Polo Confortini Verona: la visita del Ministro della Salute di Malta al blocco chirurgico.
Il Ministro della Salute di Malta Jo Etienne Abela è stato in visita a Verona al Polo Confortini dell’ospedale di borgo Trento. Con lui la delegazione della Repubblica di Malta. Al centro della visita, la scoperta di quello che è considerato uno dei blocchi operatori interrati più grandi d’Europa: una struttura che, con le sue 32 sale operatorie, rappresenta un modello di efficienza e tecnologia per l’intero continente.
Il modello veronese come ispirazione per il futuro di Malta.
L’interesse della delegazione maltese nasce da una precisa esigenza di ammodernamento. L’ospedale principale della capitale di Malta risale infatti al 1942 e l’isola si appresta a vivere una stagione di grandi trasformazioni, tra cui la costruzione di un nuovo polo da 200 posti letto a Gozo.
Il passaggio fondamentale è culturale: passare dal vecchio modello anglosassone a padiglioni separati verso la modernità del Monoblocco. I delegati hanno potuto constatare di persona come il Polo Confortini riesca a far convivere aree di degenza e ambulatori specialistici con un’organizzazione del lavoro fluida e integrata.
Tecnologia e complessità: i numeri del blocco chirurgico.
Ricevuta dal direttore generale Paolo Petralia, la delegazione ha esplorato il piano -1 della struttura, vero cuore dell’attività chirurgica scaligera.
- 20 sale operatorie dedicate alla chirurgia di altissima complessità, come trapianti, cardiochirurgia e neurochirurgia.
- 12 sale operatorie destinate alla day surgery.
- Impiantistica d’avanguardia per il controllo costante di umidità e ricambio dell’aria, essenziale per la sicurezza dei pazienti.
- Tecnologia medicale di ultima generazione in ogni ambiente.
A questo imponente dispiegamento di forze si aggiungono le ulteriori 10 sale operative presenti al Policlinico di Borgo Roma.
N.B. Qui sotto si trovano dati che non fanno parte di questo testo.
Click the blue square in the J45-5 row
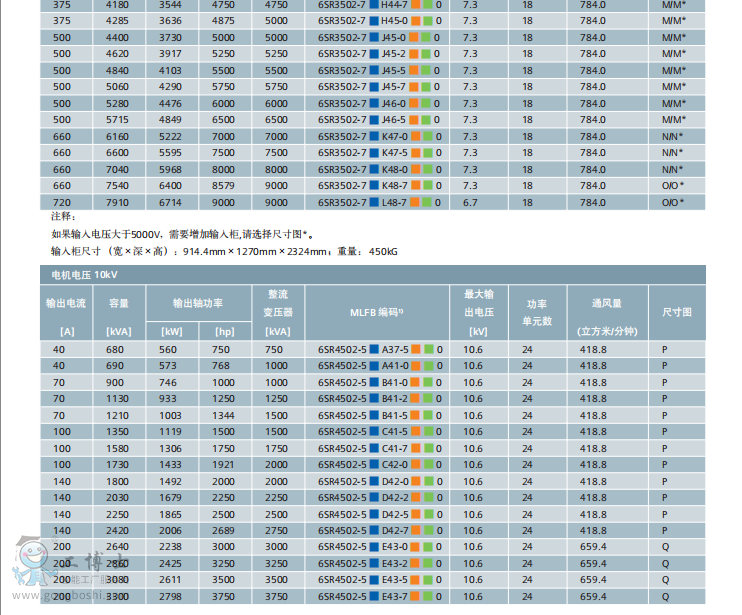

Verso una collaborazione internazionale.
Petralia ha sottolineato l’importanza di questo incontro non solo come riconoscimento della reputazione dell’Azienda Ospedaliera Universitaria Integrata di Verona, ma come base per una crescita condivisa.
La delegazione, composta da massimi esperti della sanità maltese, tra cui direttori medici e amministratori delegati, ha concluso il tour tecnico coordinato da Maurizio Lorenzi e dal Gruppo Italconsult Studio Altieri.